Freshwater ecosystems worldwide are at risk of becoming degraded as a result of excessive inputs of phosphorus (P) associated with terrestrial activities. This study describes a novel methodology to rapidly assess the potential of low-cost adsorbents which might be used to combat this issue. The ability of aluminum drinking water treatment residual (Al-WTR) and crushed concrete (CC) to remove P from dairy wastewater (DW) and forestry runoff (wastewaters representative of point and nonpoint P pollution sources, respectively) was assessed. In addition to predicting the longevity of these media in large-scale filters, potential risks associated with their use were also examined. The results indicate that both CC and Al-WTR show promise for use in removing P from forestry runoff, however the raised pH of effluent from CC filters may pose an environmental concern. Al-WTR showed greater promise than CC for the treatment of DW due to its higher adsorption capacity at high concentrations.

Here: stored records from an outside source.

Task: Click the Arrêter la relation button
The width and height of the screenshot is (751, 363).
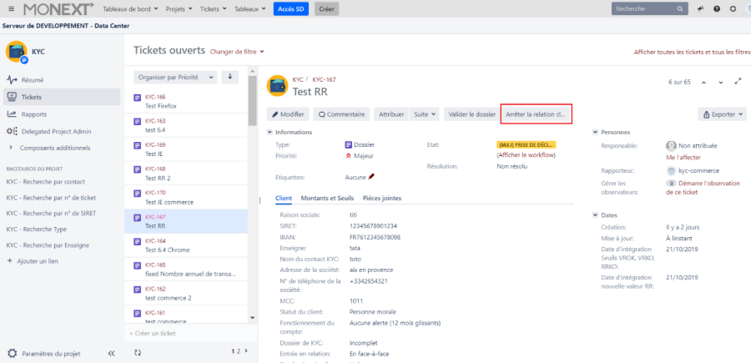Action: [x=536, y=114]
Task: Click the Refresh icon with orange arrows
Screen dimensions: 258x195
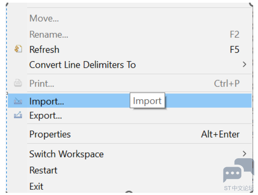Action: coord(18,49)
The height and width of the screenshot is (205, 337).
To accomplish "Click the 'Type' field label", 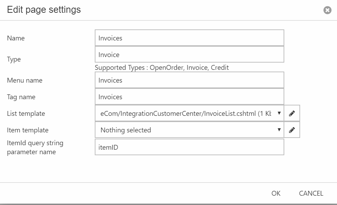I will coord(14,59).
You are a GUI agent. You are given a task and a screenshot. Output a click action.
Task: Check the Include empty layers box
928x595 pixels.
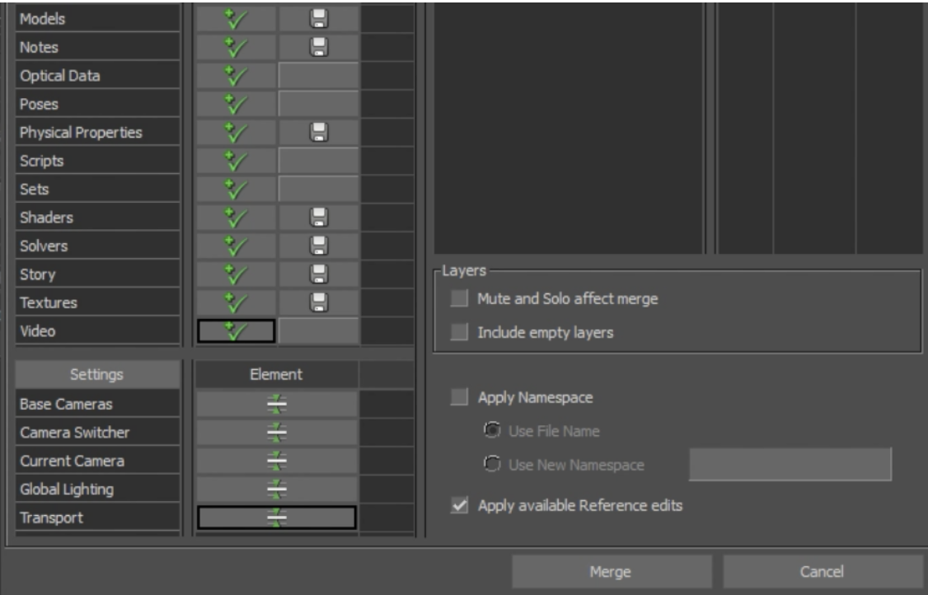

Small releases of aluminum (13.63-96.17 µg g-1) and copper (5.25-31.9 µg g-1) were observed from both media when treating forestry runoff, and Al-WTR also released a small amount of nickel (0.16 µg g-1). Approximately 50% of total metal loss occurred during the first 25% of total filter loading, indicating that pre-washing of the media would help prevent metal release. These results indicate that field-scale tests are warranted for the treatment of both wastewaters with Al-WTR; CC is likely to be unsuitable for either forestry runoff or DW due to its effects on pH and its short lifespan.